### [Selected excerpt]
□ □ □ □ □ □ □

= Tommy Lowne =

English boxer

Thomas Benjamin Lowne

Thomas Benjamin Lowne RAF

Thomas Benjamin Lowne (15 May 1919 – September 2008 ) was a member of the Amateur Boxing Association (A.B.A.) and represented England on many occasions.

==Biography==

Thomas Benjamin Lowne was born 15 May 1919, St Pancras Hospital, London NW1 to James Richard Peter Lowne and Alice Amy Lowne (née Ellson). He was the 11th of 14 children.

Lowne became a boxer while attending Medburn School, St Pancras, and was also a member of the school football and cricket teams. In March 1930 he received the Medburn Senior Boys School, Champion Under 4 Stone Boxing Championship certificate.

Lowne was called up in June under the Military Training Act 1939 and applied to join the RAF, stating a preference for Air Crew duties. He was called up for active service in March 1940, initially serving in the barrage balloon Corps and subsequently as a tail gunner with 267 Squadron Transportation Ops Mediterranean, North Africa.

Lowne, as a rear gunner, took part in numerous sorties in the Middle East, Cairo, Jerusalem, Palestine, Alexandria, Egypt, Baghdad and Tehran. In May 1943 the squadron was transferred to the North West African coastal Air Force and the general reconnaissance role which later that year helped protect the convoys taking part in the invasion of Sicily and Italy. Lowne remained in Italy for the rest of the war, after which he returned to the United Kingdom where he resumed his boxing career.

□ □ □ □ □ □ □

### [Exercise instructions]
1. List every place the Tommy Lowne text names as a location of his sorties as a rear gunner.
2. According to the Tommy Lowne text, why was Lowne called up in June, and what did he do after that call-up?
Rely only on the Tommy Lowne text when working on these.

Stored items
□ □ □ □ □ □ □

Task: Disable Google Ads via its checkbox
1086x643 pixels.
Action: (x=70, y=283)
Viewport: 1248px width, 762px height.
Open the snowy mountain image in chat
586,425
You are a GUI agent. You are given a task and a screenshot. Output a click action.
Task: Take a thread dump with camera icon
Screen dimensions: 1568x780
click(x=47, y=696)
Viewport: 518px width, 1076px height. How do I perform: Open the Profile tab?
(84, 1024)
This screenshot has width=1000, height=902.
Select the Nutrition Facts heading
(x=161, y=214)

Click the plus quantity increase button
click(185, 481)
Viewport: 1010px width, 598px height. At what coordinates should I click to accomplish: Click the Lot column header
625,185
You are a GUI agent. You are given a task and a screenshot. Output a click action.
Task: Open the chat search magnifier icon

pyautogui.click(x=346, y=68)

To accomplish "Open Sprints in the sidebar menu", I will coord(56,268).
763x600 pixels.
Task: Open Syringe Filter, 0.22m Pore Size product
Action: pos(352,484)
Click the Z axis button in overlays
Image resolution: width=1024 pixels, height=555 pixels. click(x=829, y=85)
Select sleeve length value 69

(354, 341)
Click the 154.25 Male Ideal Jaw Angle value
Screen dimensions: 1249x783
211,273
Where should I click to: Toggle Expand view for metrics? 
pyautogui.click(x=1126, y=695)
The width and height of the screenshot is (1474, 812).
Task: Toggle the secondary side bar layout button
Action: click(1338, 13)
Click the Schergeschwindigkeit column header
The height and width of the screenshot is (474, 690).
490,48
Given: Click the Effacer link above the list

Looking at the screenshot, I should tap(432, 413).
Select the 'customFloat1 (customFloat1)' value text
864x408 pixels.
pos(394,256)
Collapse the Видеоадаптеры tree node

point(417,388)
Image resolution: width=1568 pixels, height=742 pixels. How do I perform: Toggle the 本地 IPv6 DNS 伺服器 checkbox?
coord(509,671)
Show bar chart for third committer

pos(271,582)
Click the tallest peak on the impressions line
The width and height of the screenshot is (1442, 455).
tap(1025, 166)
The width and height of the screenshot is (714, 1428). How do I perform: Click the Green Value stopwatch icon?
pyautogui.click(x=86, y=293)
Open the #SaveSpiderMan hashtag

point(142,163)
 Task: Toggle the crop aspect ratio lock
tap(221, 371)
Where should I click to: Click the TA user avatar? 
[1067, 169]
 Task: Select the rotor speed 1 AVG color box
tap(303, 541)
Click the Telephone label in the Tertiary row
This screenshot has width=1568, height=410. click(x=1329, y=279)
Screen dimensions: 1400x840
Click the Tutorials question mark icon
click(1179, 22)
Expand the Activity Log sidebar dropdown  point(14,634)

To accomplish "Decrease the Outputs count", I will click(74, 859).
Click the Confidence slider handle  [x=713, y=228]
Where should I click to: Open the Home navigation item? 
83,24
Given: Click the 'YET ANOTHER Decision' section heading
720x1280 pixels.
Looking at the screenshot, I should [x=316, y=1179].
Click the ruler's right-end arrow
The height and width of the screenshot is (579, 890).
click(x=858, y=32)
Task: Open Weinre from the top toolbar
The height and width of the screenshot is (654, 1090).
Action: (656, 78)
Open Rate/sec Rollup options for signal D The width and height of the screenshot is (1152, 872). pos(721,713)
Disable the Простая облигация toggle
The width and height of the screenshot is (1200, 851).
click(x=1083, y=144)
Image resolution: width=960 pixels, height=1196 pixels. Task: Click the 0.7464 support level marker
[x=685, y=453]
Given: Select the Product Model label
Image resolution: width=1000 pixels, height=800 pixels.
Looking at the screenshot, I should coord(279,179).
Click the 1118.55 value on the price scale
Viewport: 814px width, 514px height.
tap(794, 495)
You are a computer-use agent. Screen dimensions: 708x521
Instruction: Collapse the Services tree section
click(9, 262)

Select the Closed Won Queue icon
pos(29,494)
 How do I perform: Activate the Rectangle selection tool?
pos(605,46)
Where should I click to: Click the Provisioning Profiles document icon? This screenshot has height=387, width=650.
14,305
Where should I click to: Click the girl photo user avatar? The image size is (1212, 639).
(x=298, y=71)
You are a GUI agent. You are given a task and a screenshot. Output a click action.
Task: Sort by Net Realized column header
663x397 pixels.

□ □ □ □ □ □ □

### [Completed exercise]
1. Middle East, Cairo, Jerusalem, Palestine, Alexandria, Egypt, Baghdad, Tehran

2. He was called up under the Military Training Act 1939. He then applied to join the RAF and stated a preference for Air Crew duties.